(Beginning of Data for analysis)

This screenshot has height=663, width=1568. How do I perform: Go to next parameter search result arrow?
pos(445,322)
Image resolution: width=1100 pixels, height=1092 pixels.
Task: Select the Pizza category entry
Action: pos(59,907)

(End of Data for analysis)

■ **The problem**
Write out the data above once more, exactly as it stands.

■ **Solution below**
This screenshot has height=663, width=1568. How do I perform: Go to next parameter search result arrow?
pos(445,322)
Image resolution: width=1100 pixels, height=1092 pixels.
Task: Select the Pizza category entry
Action: pos(59,907)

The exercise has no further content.